BQA and the NBQA are not the same, but they’re joined so tightly at the hip it can be difficult to determine where one leaves off and the other begins. It helps to remember how the two are related, the necessity for BQA when it began in 1987 (and the programs that preceded it), and why the program has been so powerful when it comes to addressing the challenges uncovered by NBQAs.

In 1980, some feedlots in Texas and Oklahoma received letters from the Food and Drug Administration (FDA) informing them some of their cattle shipping to a packing plant in Texas served up carcasses with illegal drug residues.

One of those yards was Hitch Feeders at Guymon, OK. The Hitch veterinarian was Dee Griffin, who is now the University of Nebraska Feedlot Production Management Veterinarian at the Great Plains Veterinary Educational Center at Clay Center, NE.

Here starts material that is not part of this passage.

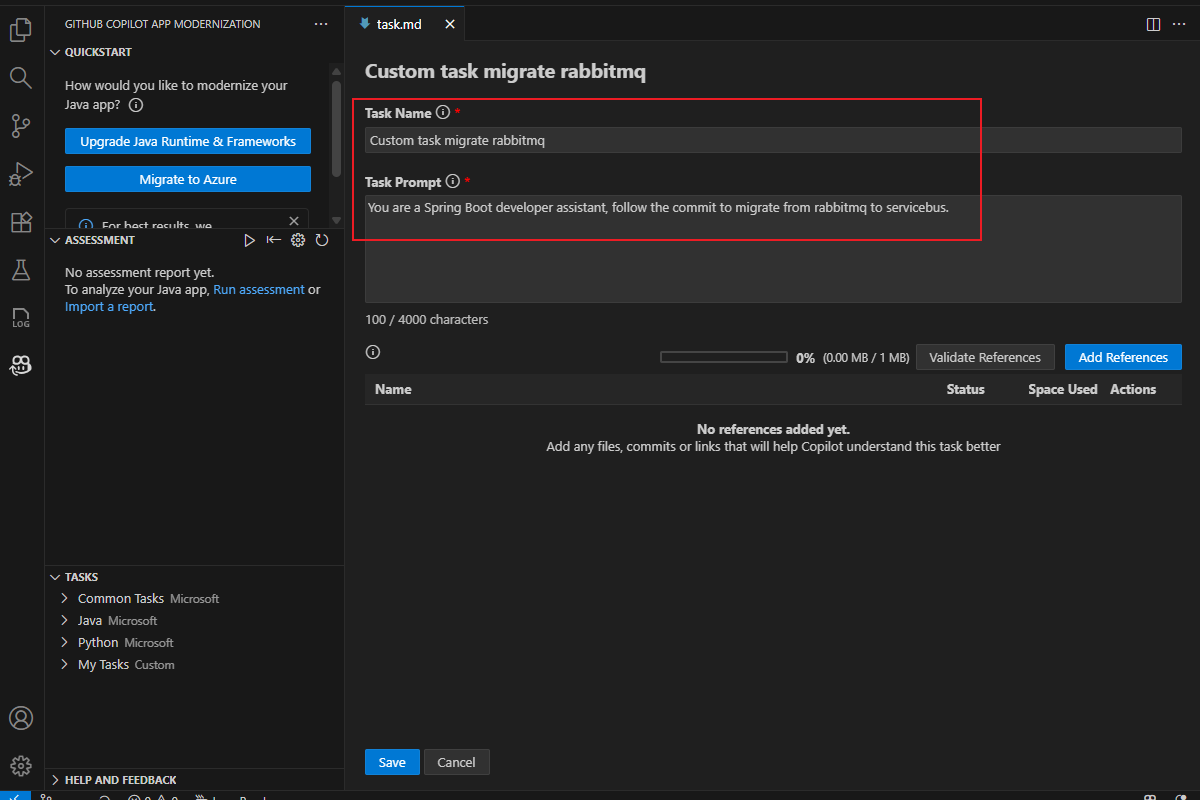Click the Add References button
This screenshot has width=1200, height=800.
click(x=1123, y=357)
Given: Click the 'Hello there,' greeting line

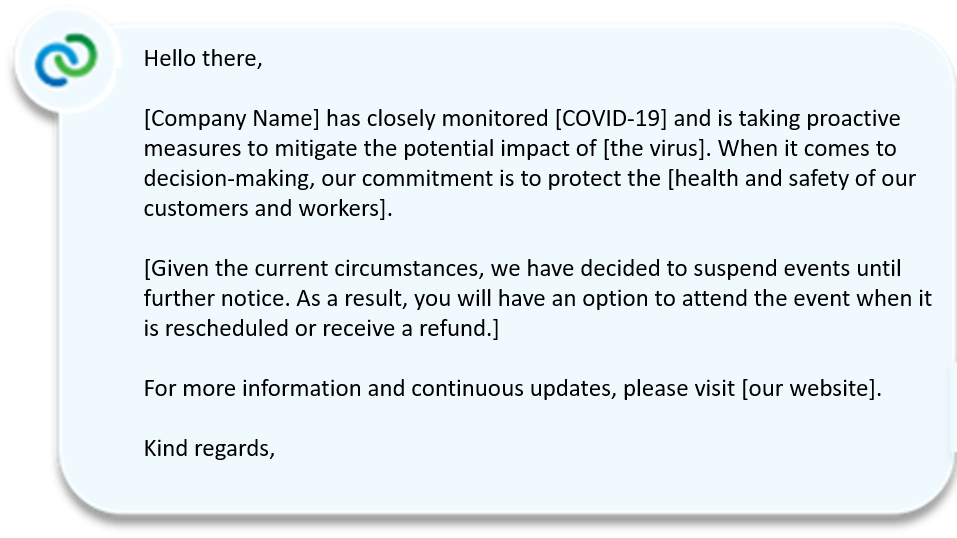Looking at the screenshot, I should pyautogui.click(x=203, y=59).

The letters made no sense to Dr. Griffin. He and the Hitch folks were sticklers about following label withdrawal requirements. Hitch was also a stickler about maintaining records, so they had documentation to verify their adherence to label withdrawal.

It took a while to find what turned out to be a simple cause to the problem. “In order for the withdrawal time to work, we figured out you had to follow the label,” Dr. Griffin remembers.

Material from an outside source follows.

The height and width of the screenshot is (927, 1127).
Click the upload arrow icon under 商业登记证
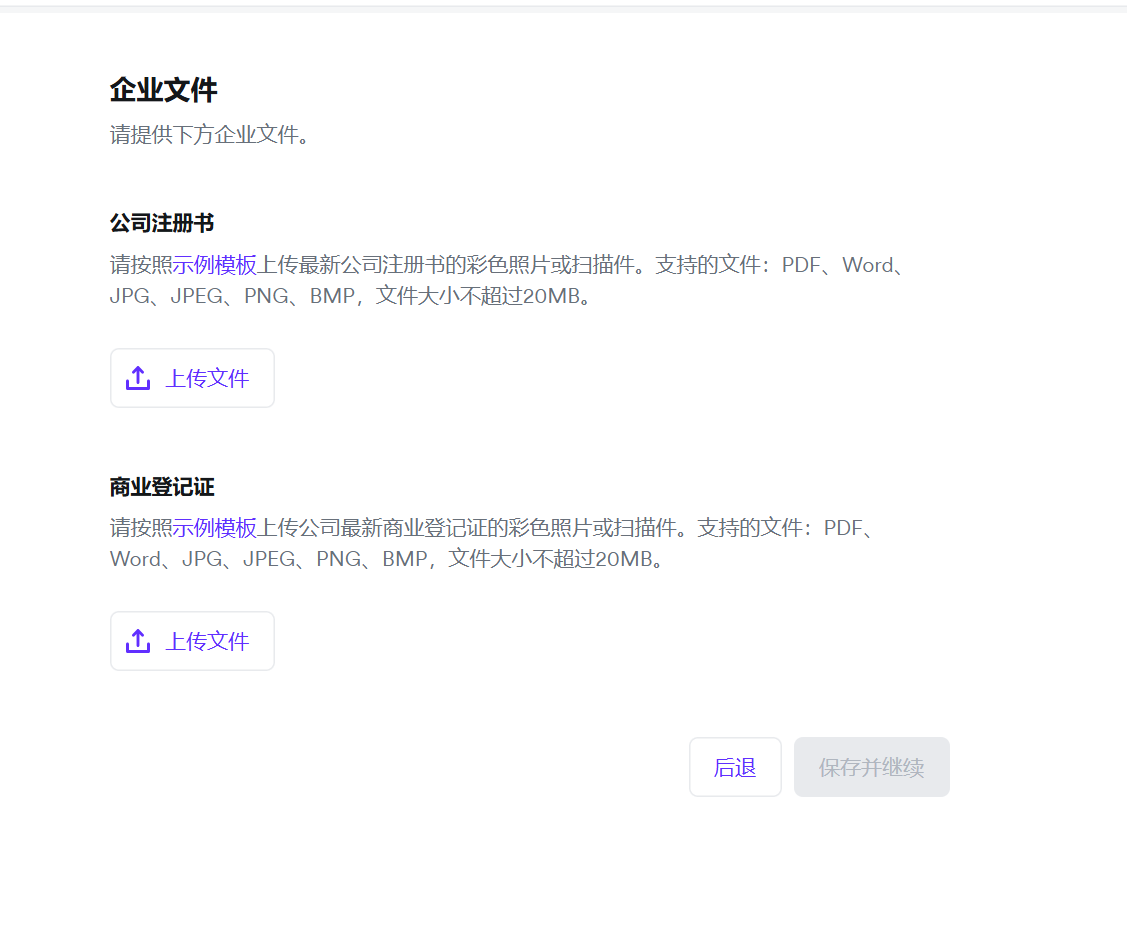tap(138, 641)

The drug in question was penicillin. The label dose rate was 1 cc/cwt. But, throughout veterinary school and the real world of veterinary medicine, Dr. Griffin says it was common knowledge that in order to achieve results, you didn’t give 1 cc, you gave 3-4 cc/cwt.

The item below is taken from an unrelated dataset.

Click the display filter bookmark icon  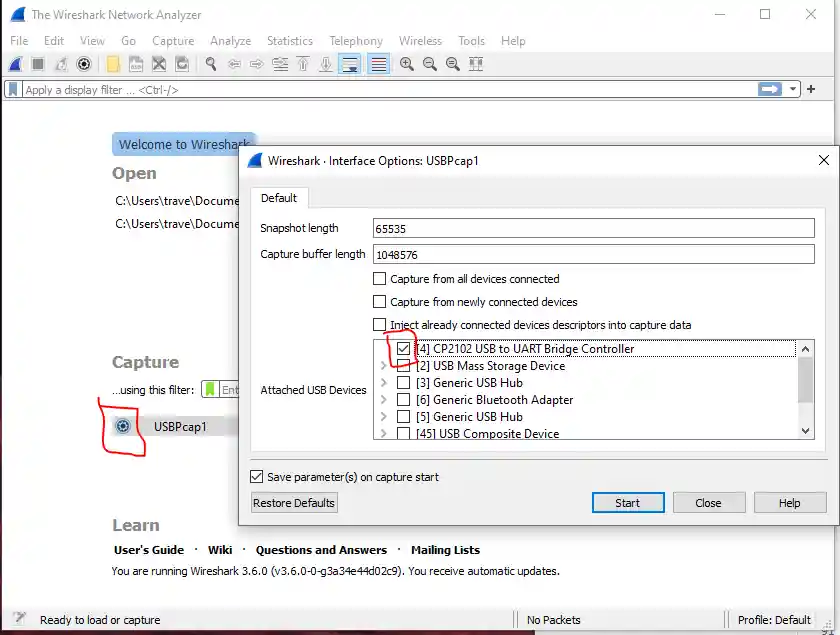[x=13, y=89]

Residue problems hadn’t occurred sooner because cattle were on feed so many more days back then. As producers shaved off feeding days, the window shut on what had been an unknown buffer for the extra withdrawal time required by the higher doses that were being administered.

Keep in mind, FDA was looking at more than the beef industry. At the time, Dr. Griffin remembers FDA was working with the pork industry on sulfur residues and fruit and vegetable producers regarding pesticide residue.

In the name of finding the problem and preventing any in the future, the late Ladd Hitch volunteered to open his feedlot medical use records to FDA and the Food Safety and Inspection Service (FSIS). That ultimately led to the two agencies working with Hitch and a couple of other feedyards to develop what was called the Pre-Harvest Beef Safety Production Program. This process from 1982 to 1985 enabled certification by FDA-FSIS for Verified Production Control (VPC). The Hitch yards received VPC #1.

As this was unfolding, Jo Ann Smith, president of what was then the National Cattlemen’s Association (NCA) had appointed a Blue Ribbon Task Force to figure out how the industry could address the growing concern over antibiotic residues.

Dr. Bohlender was one of those appointed by Smith. Along with folks like Don Williams, DVM, of Oklahoma and Wes Bonner, DVM, in Texas, Dr. Bohlender helped craft the organization policy that would result in the eventual BQA program.

Back to Hitch, he was a member of the Texas Cattle Feeders Association (TCFA). He shared his 40-page VPC document with the late Richard McDonald, then TCFA president and CEO. Griffin recalls that McDonald studied the document for a short time and allowed that it really boiled down to six key elements:

  • Buy and feed clean feed
  • Use medicines in feed according to label
  • Use all vaccines and medicines according to label
  • Use pesticides according to label
  • Document what you do
  • Review records before marketing

Remember, attention was originally aimed at feedlots, exclusively. “FDA painted the bull’s-eye on feedlots,” Dr. Griffin says because they knew about 80% of the fed cattle flowed through about 20% of the feedlots. As such, the problem could be corrected by working with relatively few operations.

All of these efforts resulted in the industry’s Beef Safety Assurance (BSA) program for feedlots. The program was renamed Beef Quality Assurance in 1987.

For one thing, issues like fat and injection site blemishes had to do with product quality rather than safety, Dr. Bohlender says.